Bai Zhongren, the president of China Railway Group, a state-owned engineering giant behind many of the country's largest railway projects, jumped to his death over the weekend, Chinese media reported on Monday.
China Railway Group, which is listed on both the Hong Kong and Shanghai stock exchanges, said in a short statement on Sunday that Bai died of "an accident", but did not give any details surrounding his death.
The operation of the company remains normal and its chairman will assume the responsibilities of the president until a new appointment to replace Bai, according to the statement.
The 53-year-old executive jumped to his death after suffering from depression in recent years, reported China Business News, a Shanghai-based business newspaper, citing Bai's family members.
Economic Information, a newspaper published by the official Xinhua News Agency, quoted a colleague as saying that part of the cause of Bai's depression might be the heavy debts that his company has run up. Wang Mengshu, one of the country's top railway engineers, said that Bai had been under intense pressure as some branches of the group ran into problems paying their workers' wages at the end of last year.
By the end of October, 2013, China Railways Group had total assets worth 626.5 billion yuan, and total outstanding debts of 531.9 billion yuan, with a debt-to-asset ratio of almost 85 per cent, according to the company's Q3 filings.
Bai’s suicide came as Chinese courts are about to hand down verdicts for Zhang Shuguang, a former deputy chief engineer of the now-defunct Ministry and of Railways, and Ding Shumiao, a businesswoman with close tie with disgraced former railway minister Liu Zhijun.
Zhang was charged in September in 2013 for taking in 47 million yuan in bribes and Ding went on trial late that month for bribery linked to railway projects worth more than 185 billion yuan.

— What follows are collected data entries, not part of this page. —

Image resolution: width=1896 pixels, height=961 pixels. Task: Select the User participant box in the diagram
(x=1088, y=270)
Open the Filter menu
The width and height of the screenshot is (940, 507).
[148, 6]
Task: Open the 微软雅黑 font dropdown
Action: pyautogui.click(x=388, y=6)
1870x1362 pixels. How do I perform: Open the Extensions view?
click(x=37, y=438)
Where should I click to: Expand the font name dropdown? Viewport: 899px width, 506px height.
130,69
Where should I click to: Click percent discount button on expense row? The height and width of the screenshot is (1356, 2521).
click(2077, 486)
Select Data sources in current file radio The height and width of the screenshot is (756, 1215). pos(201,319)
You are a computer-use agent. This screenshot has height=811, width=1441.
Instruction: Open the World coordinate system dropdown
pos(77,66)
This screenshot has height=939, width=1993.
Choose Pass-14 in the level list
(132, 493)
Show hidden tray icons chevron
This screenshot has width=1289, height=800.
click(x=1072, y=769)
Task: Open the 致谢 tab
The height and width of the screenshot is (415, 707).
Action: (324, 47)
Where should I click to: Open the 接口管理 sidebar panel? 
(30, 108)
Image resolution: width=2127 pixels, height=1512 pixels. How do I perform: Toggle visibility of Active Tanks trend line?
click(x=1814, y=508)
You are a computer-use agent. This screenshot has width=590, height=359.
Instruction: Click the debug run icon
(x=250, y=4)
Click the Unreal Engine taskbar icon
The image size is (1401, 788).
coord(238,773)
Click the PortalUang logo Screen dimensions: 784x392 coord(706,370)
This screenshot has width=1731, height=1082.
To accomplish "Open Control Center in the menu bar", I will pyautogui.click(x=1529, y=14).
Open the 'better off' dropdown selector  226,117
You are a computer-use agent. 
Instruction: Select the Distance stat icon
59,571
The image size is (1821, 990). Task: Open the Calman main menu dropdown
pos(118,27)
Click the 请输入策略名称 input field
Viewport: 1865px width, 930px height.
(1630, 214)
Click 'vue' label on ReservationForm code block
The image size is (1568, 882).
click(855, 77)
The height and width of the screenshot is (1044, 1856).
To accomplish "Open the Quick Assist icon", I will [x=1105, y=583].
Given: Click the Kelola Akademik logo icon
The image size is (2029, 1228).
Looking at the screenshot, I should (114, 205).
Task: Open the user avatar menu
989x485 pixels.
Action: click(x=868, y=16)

China’s former railway minister, Liu Zhijun was given a suspended death sentence in July 2013 for abuse of power and taking bribes as the Communist Party scrambled to rein in rampant corruption within the railway industry during the debt-fueled high-speed rail construction boom in the last decade.
Bai is among several senior railway officials and executives who have committed suicide since corruption scandals implicating the senior railway officials began to come to light three years ago. However, there have been no direct links between China Railway Group and the corruption cases.